Ela foi correndo para a porta de onde viemos.

― Muito legal me ignorar depois do que aconteceu ― ironizei, cruzando os braços.

― Estou fazendo justamente por isso! ― Evan disse, irritado.

― Se não gostou, era só dizer ― murmurei.

― Você não entende nada, não é mesmo? ― ele gritou ― Você acabou de completar o seu treinamento, vai seguir a sua profissão, a sua vida, e eu vou seguir a minha.

― É isso o que você quer?

― Não! Droga! Mas eu não posso estragar a sua vida.

― Estragar a minha vida?

― Qual foi sua pontuação?

― O que isso tem a ver?

― Qual foi?

“Diga a verdade”.

― Sétimo lugar ― menti.

― Mentira! ― ele exclamou, no mesmo instante.

― A minha pontuação não importa ― retruquei.

― Você vai poder ajudar as pessoas.

― Eu não sou a única naquele lugar!

― Mas mais ninguém se importa conosco.

Fiquei em silêncio, não era como se eu pudesse criar novas leis, isso era função do líder. Eu já tinha pensado muito nisso, durante aquelas horas, quando voltei para a sede. Meu plano era passar um tempo lá, tentando ajuda-los, para depois desertar.

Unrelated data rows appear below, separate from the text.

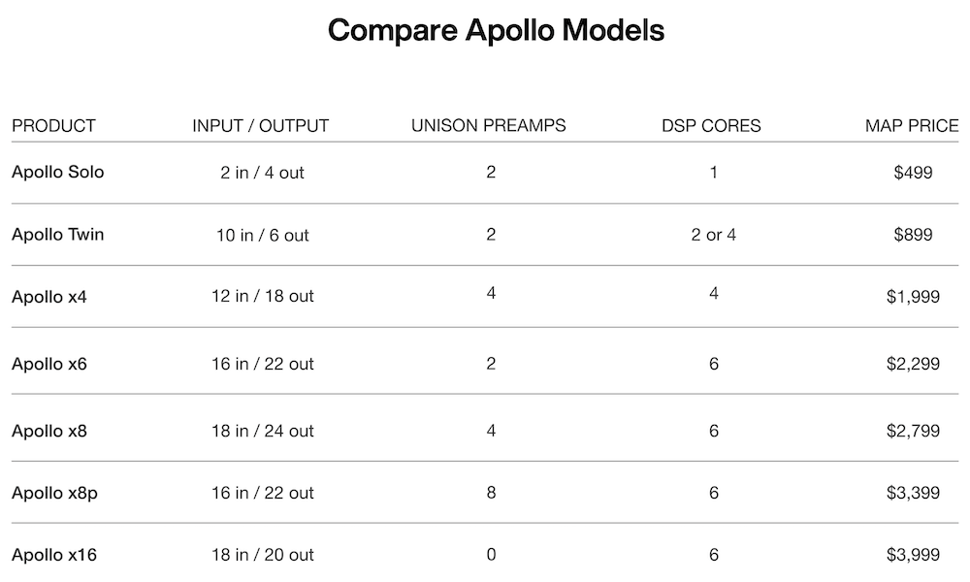Click the INPUT / OUTPUT column header
The height and width of the screenshot is (582, 970).
click(261, 126)
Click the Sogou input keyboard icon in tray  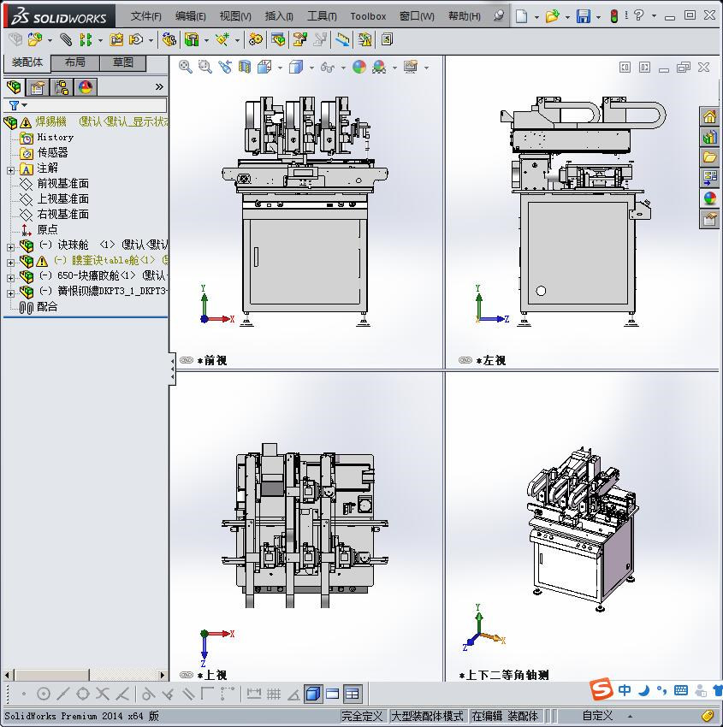[x=681, y=689]

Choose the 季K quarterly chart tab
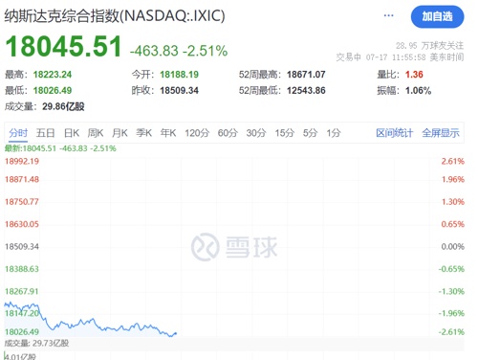tap(144, 133)

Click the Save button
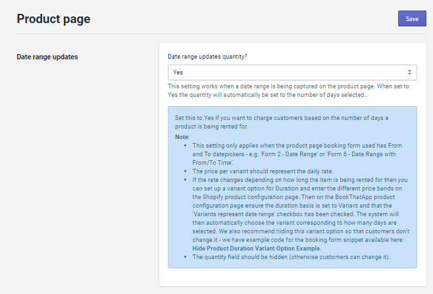tap(412, 18)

― Esteve procurando a sua vida inteira um lugar onde se identificasse ― ele disse, mais calmo ― Você arrumou novos amigos, um lugar... Vai abrir mão disso tudo?

― Eu pensei que tinha encontrado meu lugar, mas não encontrei ― eu disse ― Sempre terá uma parte de mim que será reprimida.

Ele não retrucou, e eu tampouco.

Virei as costas e saí do prédio, com a mesma rapidez com a qual eu fui.

― Seremos levados para outros lugares amanhã ― disse Pacey, quando eu entrei no dormitório ― E começaremos a decidir nossas profissões e tudo o mais...

― Certo ― disse, jogando-me na minha cama.

― Por que está com a saia da Amizade? ― ele perguntou ― Não deixe que Trudie veja isso!

― Tanto faz ― murmurei, escondendo minhas botas debaixo da cama, e jogando o lençol por cima do tecido amarelo.

Não vi quando os outros entraram, eu virei na cama, e dormi.

Abri os olhos e não demorei a perceber que era um sonho. Estava em uma sala com vários espelhos ao meu redor. Olhei para baixo, eu vestia a roupa da Amizade, mas o meu reflexo refletia-me com as roupas da Franqueza. Olhei para o lado direito, as roupas cinzas caíam péssimas em mim. Do lado esquerdo, eu estava com as roupas azuis da Erudição. Atrás de mim, as roupas justas e escuras da Audácia.

Olhando de soslaio, percebi que a minha versão erudita e abnegada sumiram, virei-me para a frente e vi que eu estava vestindo as roupas misturadas, como uma sem facção.

― Falta audácia em você, e isso pode fazer a diferença ― a minha versão audaciosa sussurrou, em meu ouvido.

Virei-me, mas ela não estava mais lá. Virei para a frente, com medo do que poderia ver, e não tinha mais ninguém. Comecei a girar, mas os espelhos não tinham mais reflexo. Chutei um dos lados, e ele sequer tremeu. Eram paredes normais, eu estava fechada em algum lugar. Olhei para cima, era a mesma coisa. Olhando para baixo, percebi que estava com a mesma roupa com que fui dormir.

Ouvi uma porta se abrindo atrás de mim, fazendo a luz entrar pelo lugar. No momento em que virei-me, eu acordei.